Replace YOUR_ENROLLMENT_TOKEN with the token you generated under Settings → Enrollment Tokens, and YOUR_SERVER_ADDRESS with the gRPC server address shown on the same page. The agent connects to InfraScout, completes a mutual TLS certificate exchange, and writes agent-config.yaml to the same directory as the binary. A confirmation message displays the agent's assigned ID, which you can also see in the dashboard immediately after enrollment.

INFO

The enrollment token is consumed on first use. If enrollment fails partway through, generate a new token before retrying.

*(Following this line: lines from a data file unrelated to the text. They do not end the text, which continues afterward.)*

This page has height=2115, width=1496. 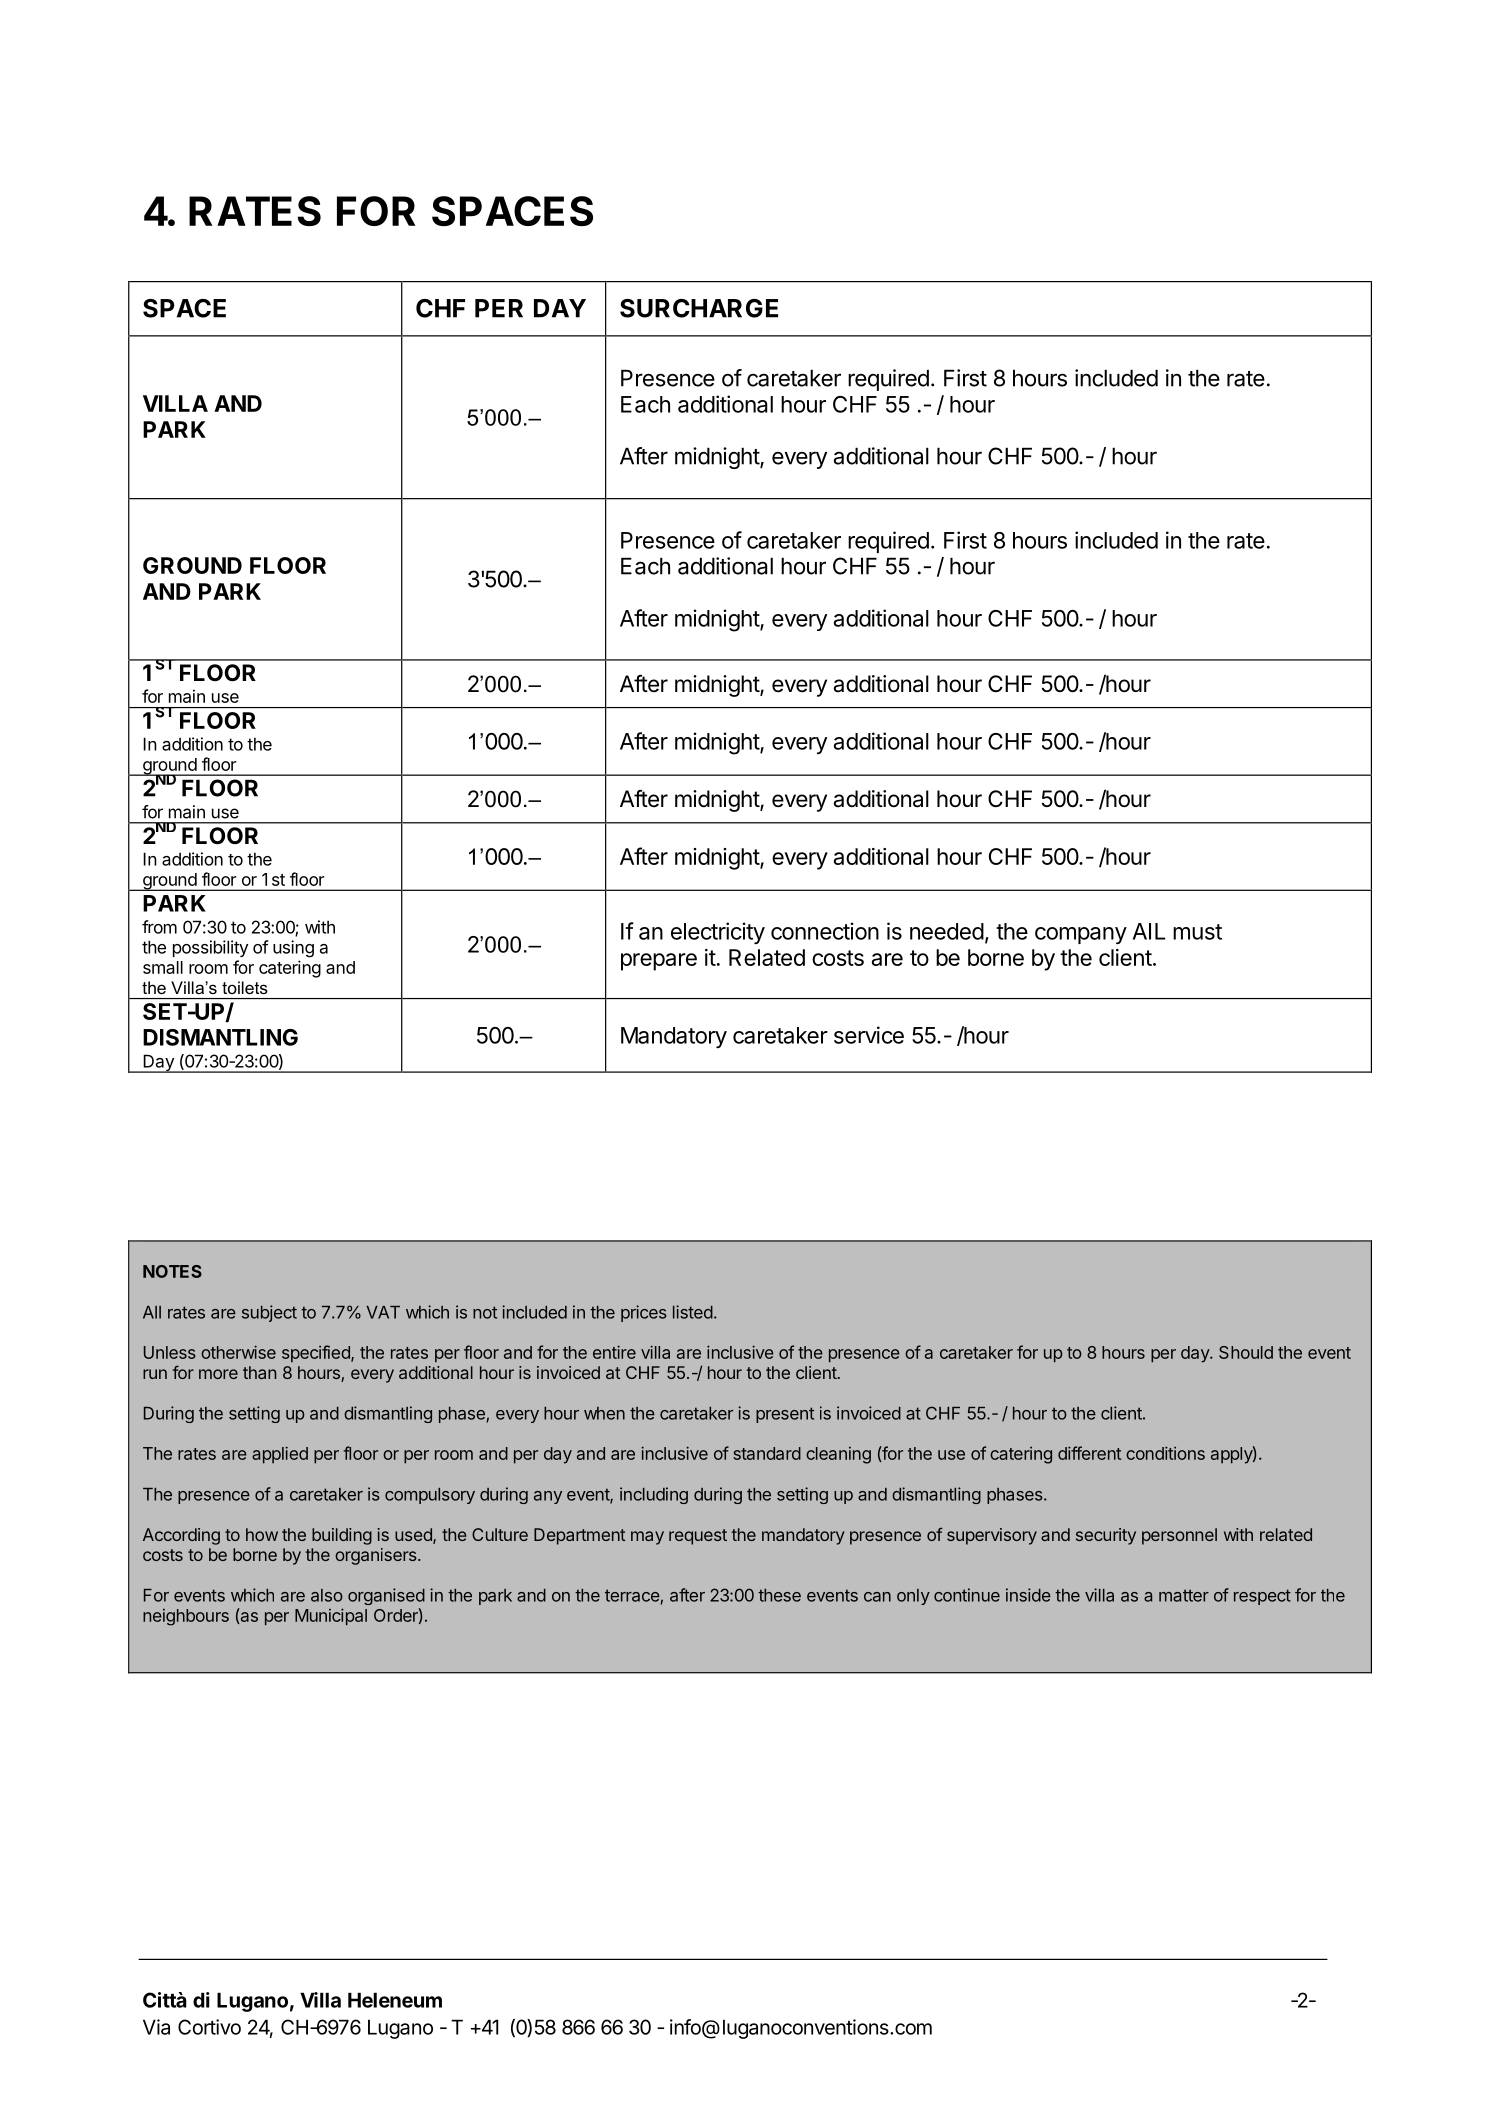 I want to click on subject, so click(x=269, y=1313).
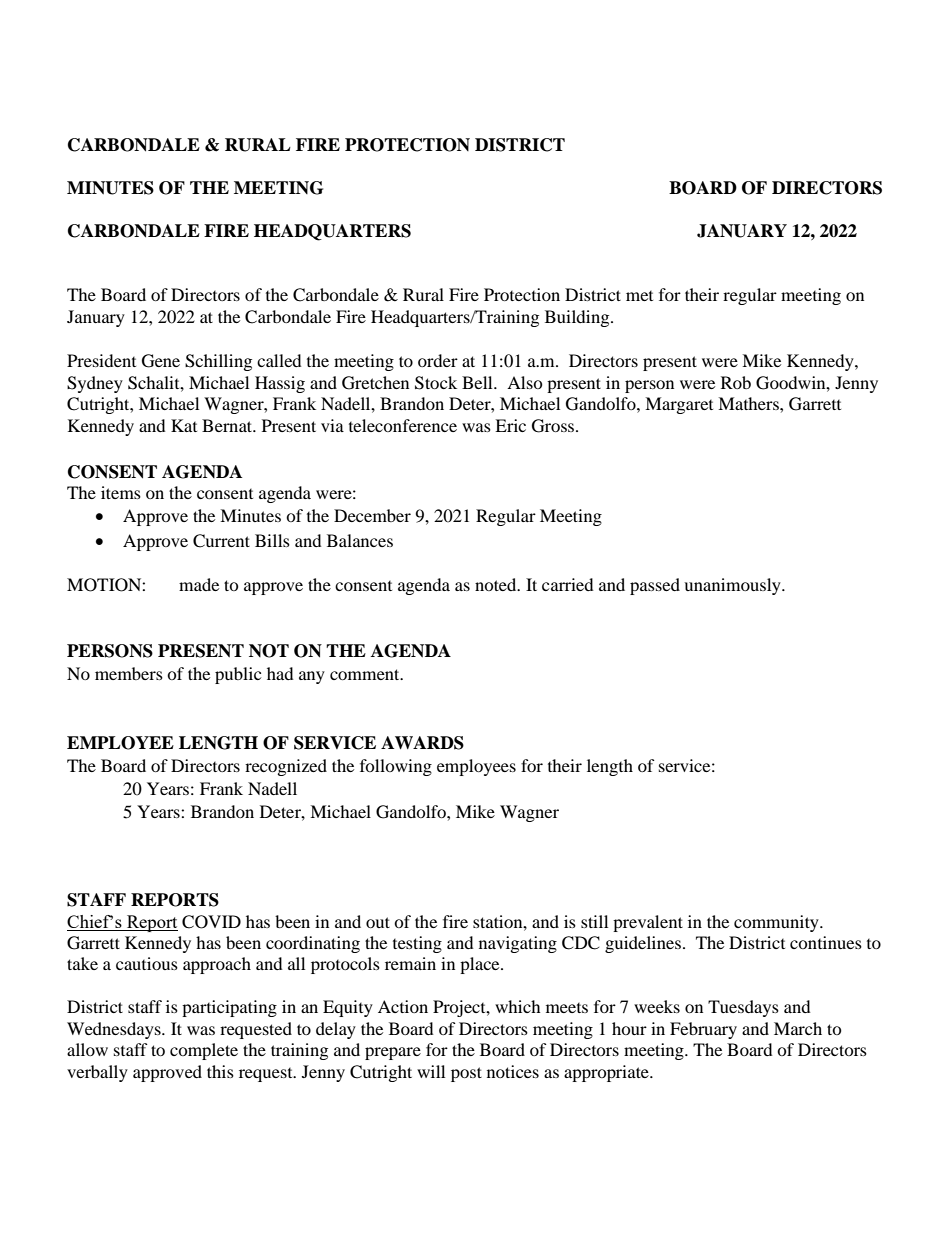 The image size is (952, 1233). Describe the element at coordinates (733, 586) in the page. I see `unanimously` at that location.
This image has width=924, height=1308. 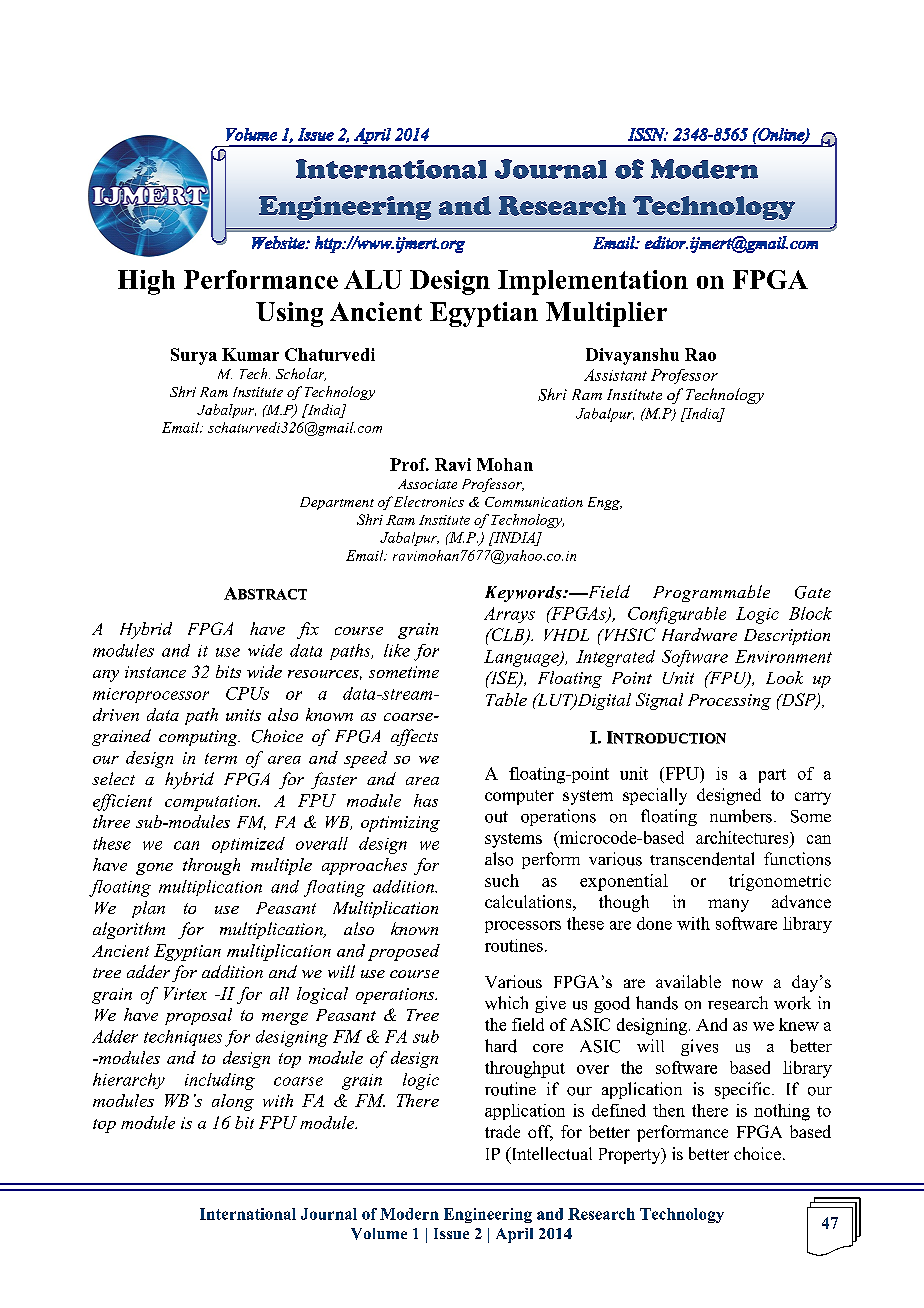 I want to click on Programmable, so click(x=711, y=593).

Install as a Windows Service

With enrollment complete, install the agent as a Windows service so it starts automatically and survives reboots. Run in an elevated PowerShell prompt:

powershell
& "C:\Program Files\InfraScout\infrascout-agent.exe" service install

Then start the service:

powershell
Start-Service InfraScoutAgent

Confirm it is running:

powershell
Get-Service InfraScoutAgent

The service runs under the NT AUTHORITY\SYSTEM account. If you ever need to stop or remove it, run Stop-Service InfraScoutAgent followed by infrascout-agent.exe service uninstall from an elevated prompt.

Configure LDAP (Optional)

If you want the agent to run LDAP queries against Active Directory — for example, to enumerate groups, users, or organizational units during an assessment — add an ldap block to agent-config.yaml. The file lives in the same directory as the binary:

yaml
ldap:
  server: ldap://dc01.example.com
  base_dn: DC=example,DC=com
  bind_dn: CN=svc-infrascout,OU=Service Accounts,DC=example,DC=com
  bind_password: YourServiceAccountPassword

After saving, restart the service so the agent picks up the new configuration:

powershell
Restart-Service InfraScoutAgent

On first startup after this change, the agent encrypts bind_password in place — the file will show an encrypted value rather than the plaintext you entered.

TIP

Use a read-only service account with minimal Active Directory permissions. The agent only reads from Active Directory and never writes to it.

Capabilities on Windows

After a successful enrollment, the agent advertises the following capabilities to InfraScout:

  • shell — run commands via Windows Command Prompt
  • powershell — run PowerShell scripts and cmdlets
  • wmi — execute WMI queries
  • eventlog — query Windows Event Logs
  • ldap — search Active Directory via LDAP (requires LDAP configuration; see Configure LDAP above)

Claude can use all available capabilities during an assessment session to collect data, run checks, and surface findings.

Troubleshooting

Service fails to start — Open Event Viewer and check the Application log for entries from InfraScoutAgent. The most common cause is a missing or corrupt agent-config.yaml. If the file is absent or damaged, re-run the enrollment command to regenerate it, then try starting the service again.

Enrollment fails with a certificate error — Verify that the host can reach the InfraScout server on port 443. If your network routes outbound traffic through a proxy that performs SSL inspection, the mTLS client certificate exchange will fail. mTLS is incompatible with SSL inspection proxies — you need to exclude the InfraScout server address from inspection or route it directly.

Agent appears offline in the dashboard — Confirm the service is running with Get-Service InfraScoutAgent. Also check that the system clock is accurate; certificate validation fails when the host clock is more than a few minutes out of sync with the server. Windows Time service (w32tm /resync) can correct clock drift.